» **Exercise directions**:
Set down without change every line from the line that contains "Where should I" through the end of the listing, and only those lines. No pictures.

Top of Exercise material

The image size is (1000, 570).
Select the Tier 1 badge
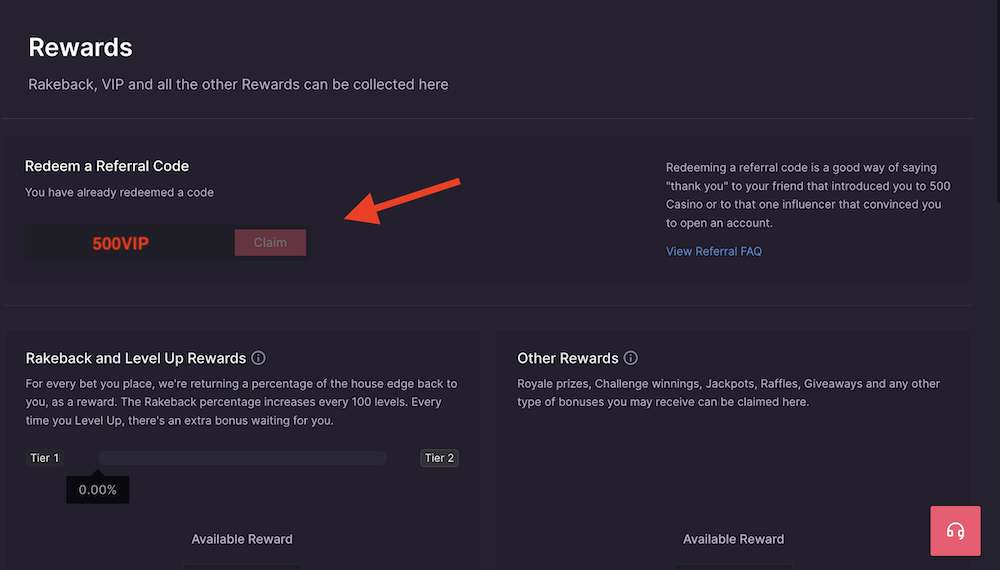click(45, 458)
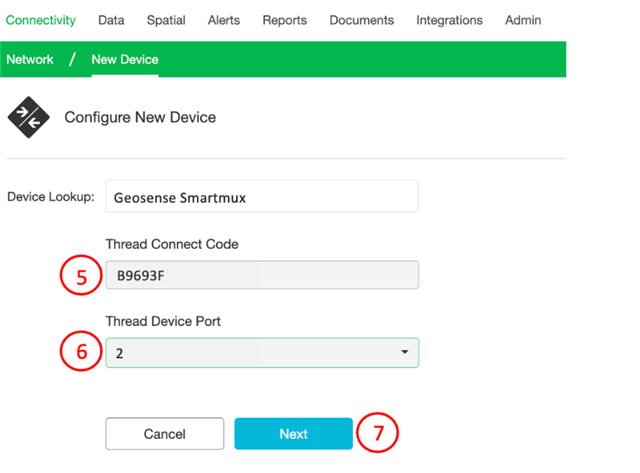The image size is (640, 473).
Task: Navigate to Integrations
Action: pos(449,20)
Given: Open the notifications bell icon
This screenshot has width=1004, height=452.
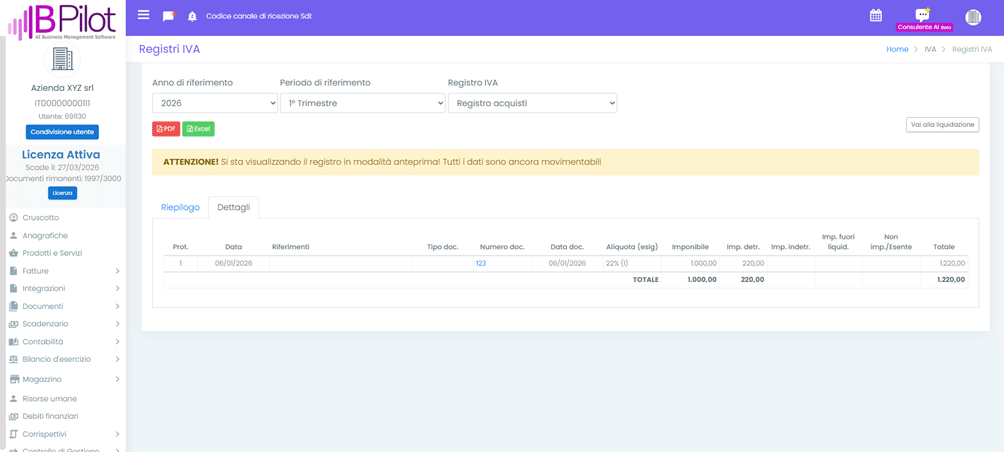Looking at the screenshot, I should click(192, 17).
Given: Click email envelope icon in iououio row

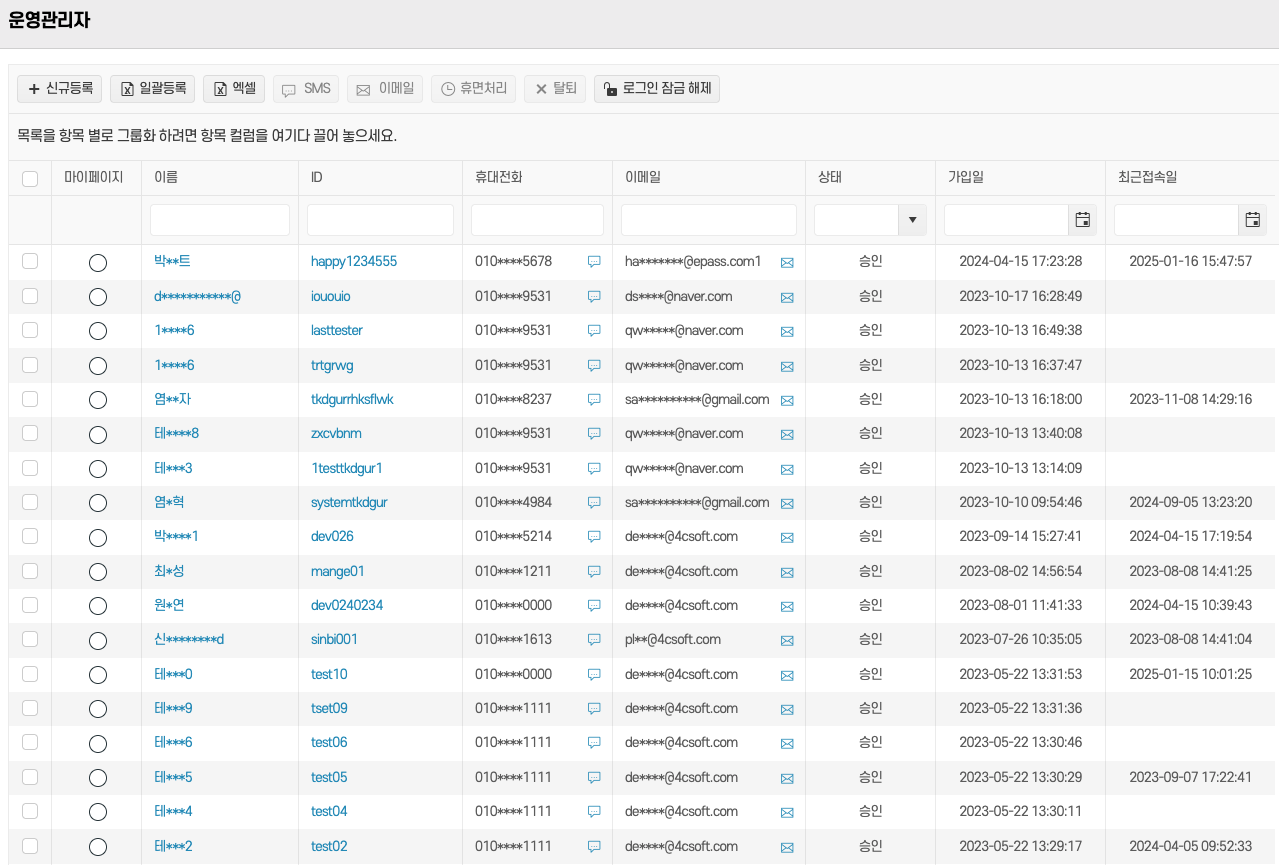Looking at the screenshot, I should coord(787,297).
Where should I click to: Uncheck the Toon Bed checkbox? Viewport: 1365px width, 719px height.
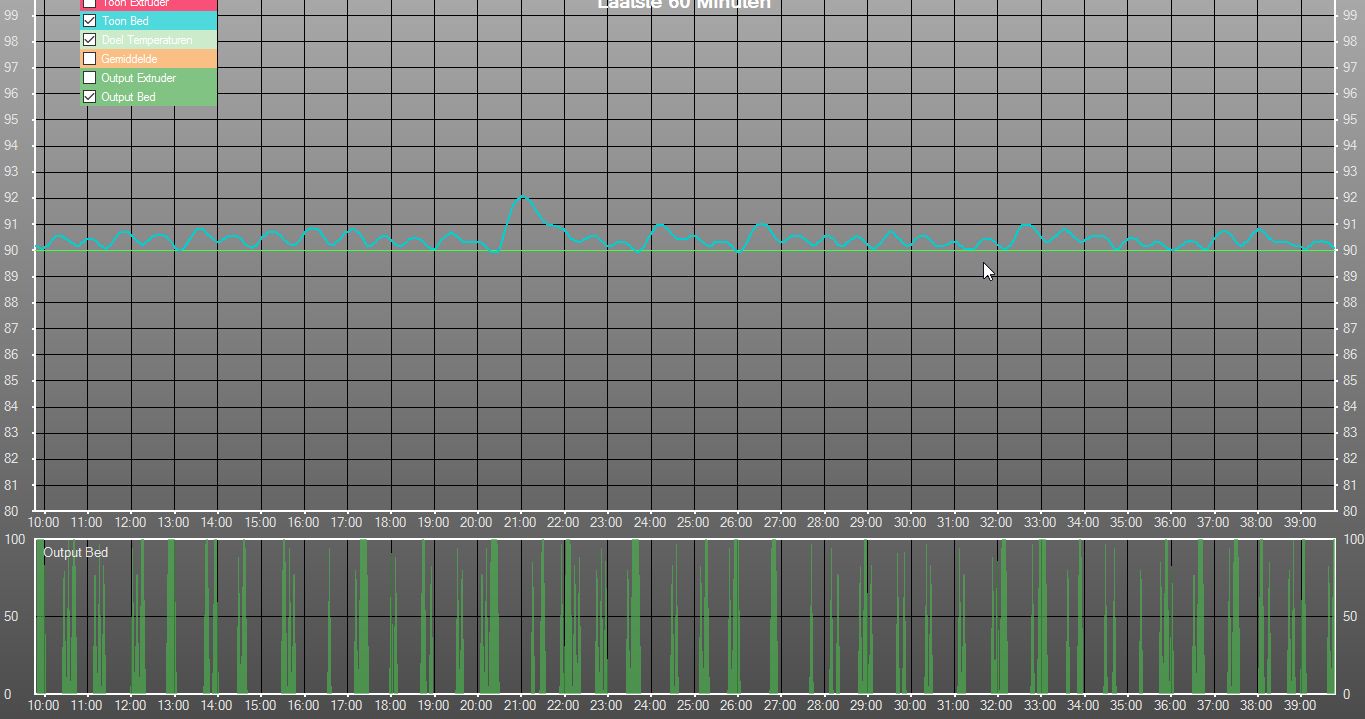[x=89, y=21]
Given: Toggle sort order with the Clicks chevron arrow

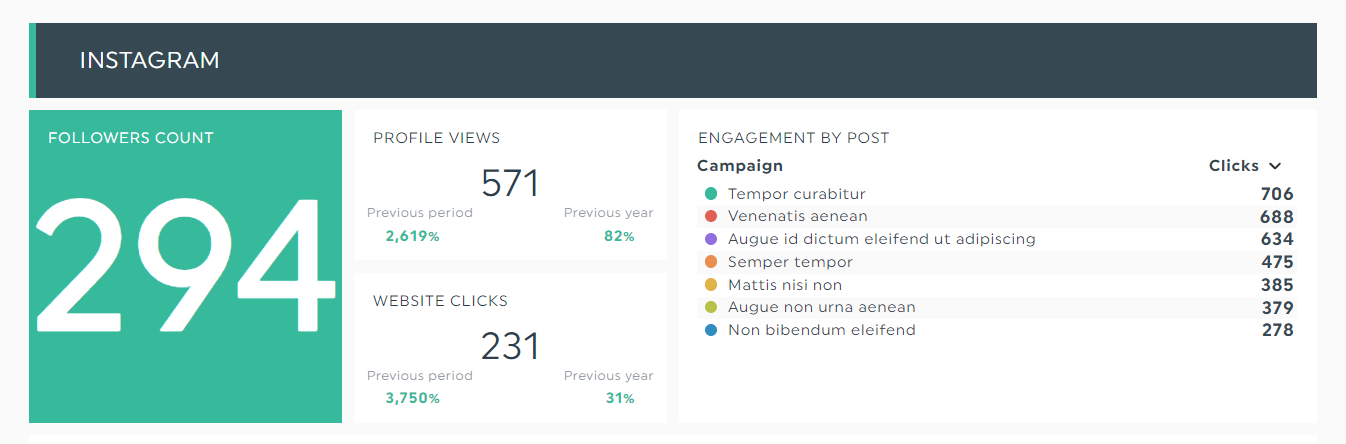Looking at the screenshot, I should point(1274,166).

Bottom of Exercise material

» **Solution to the problem**:
Where should I click to: Uncheck the Toon Bed checkbox? Viewport: 1365px width, 719px height.
[x=89, y=21]
Given: Toggle sort order with the Clicks chevron arrow

Looking at the screenshot, I should point(1274,166).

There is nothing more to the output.